CLIENT
National Family Planning and Reproductive Healthcare Association
SERVICES
Issue Advocacy, Strategic Communications Planning, Media Relations, Issue Advertising
CHALLENGE
In 2002, Congress was considering increasing funding for so-called "abstinence only" education by a quarter-billion dollars. While the messages of these campaigns, "Just Say No" and "Wait Until Marriage," might sound reasonable, the information (or lack thereof) provided about important issues such as condom use, protection from sexually transmitted disease and emotional damage from sexual activity was not scientifically valid. Simply put, those programs were a misguided waste of taxpayer money.
In the aftermath of 9/11 and constrained by the intellectual paralysis of opinion leaders in the face of "he said, she said" abortion politics, reporters were only moderately interested in this story. Despite the placement of nuanced, interesting stories in all the top national newspapers (and in the home newspapers of key legislators) and the generation of a steady drumbeat of blisteringly-sarcastic national editorials, columns and opinion pieces, this legislation never became a flashpoint controversy. It remained a minor piece, likely to be passed in a larger bill devoted to welfare reform.
RESPONSE
To reinforce the national reporting that Turner Strategies had already driven on the issue, we decided to "get personal" with legislators using a guerilla advertising and Internet advocacy campaign. Ostensibly aimed at well-educated, upper-middle class parents, the print, video and radio ads and the website played off the language in the abstinence-only campaigns. They featured an attractive forty-something woman sitting in her living room, drinking a cup of coffee. Pictures of her teenaged daughters are framed on the wall behind her. Her script reads: "I was shocked to learn the Congress wants to spend a quarter billion in our tax dollars to lie to our children about sex. Yes, talking about the birds and the bees is difficult. But lying is just plain wrong." The tagline says, "Just Say No to Tax-Payer Funded Lies."
Turner Strategies made a minor ad buy: a handful of national CNN spots, and some D.C.-based and strategic regional drive-time radio. We also made some minor Internet banner-ad buys. People were primarily driven to the website through this campaign and through hundreds of thousands of e-mail alerts sent by the various reproductive rights organizations. Congressional offices were flooded with e-mails from outraged constituents.

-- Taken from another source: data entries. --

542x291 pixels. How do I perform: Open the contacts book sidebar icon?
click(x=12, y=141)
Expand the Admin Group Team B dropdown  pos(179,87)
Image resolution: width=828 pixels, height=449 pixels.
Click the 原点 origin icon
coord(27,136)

The real target of this campaign was not, however, parents. It was legislators. But how does a small cable TV and regional radio and Internet banner campaign move legislators to action? And what happened to the beautiful print ads we developed but never placed?
We postered the Capitol Hill neighborhood and the streets near the homes of key legislators. We distributed them on the Hill to members who were weakening in their resolve to vote against this money. The copies of the ads delivered to Hill audiences were accompanied by a letter signed by the major reproductive rights groups and the scores of news clippings about the campaign. The letter conveyed the message, "We appreciate your support. Wanted to let you know about the ad campaign running in the districts of some of the people opposed to this."

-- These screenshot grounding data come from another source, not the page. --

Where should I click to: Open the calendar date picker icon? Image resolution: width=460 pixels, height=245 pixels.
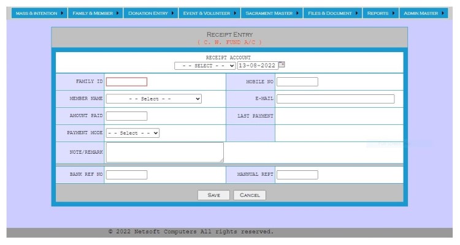coord(282,64)
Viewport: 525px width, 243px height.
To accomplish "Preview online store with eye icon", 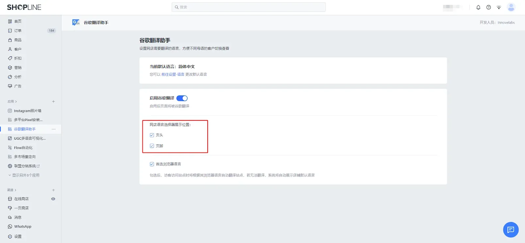I will 53,199.
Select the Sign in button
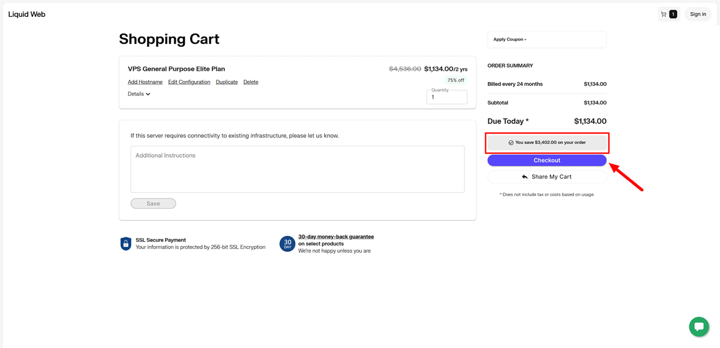Viewport: 720px width, 348px height. tap(698, 14)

Politicians are largely motivated by the desire to be re-elected. They are as protective of their personal "brands" and (by extension, relationships with key constituents) as any Fortune 100 company. Radio spots were running in their districts. Turner Strategies had already generated national and local press attention to the launch of the campaign. Web banner ads were strategically located where we knew staffers and members would see them. Finally, the ad buy and our creative distribution of the print ads created an implicit threat -- support the reproductive rights community on this or we are going to make it very hot for you in your home districts.
RESULTS
Ultimately, the legislation was cut out of the TANF Reauthorization bill. The reproductive rights groups largely credit our guerilla creative work.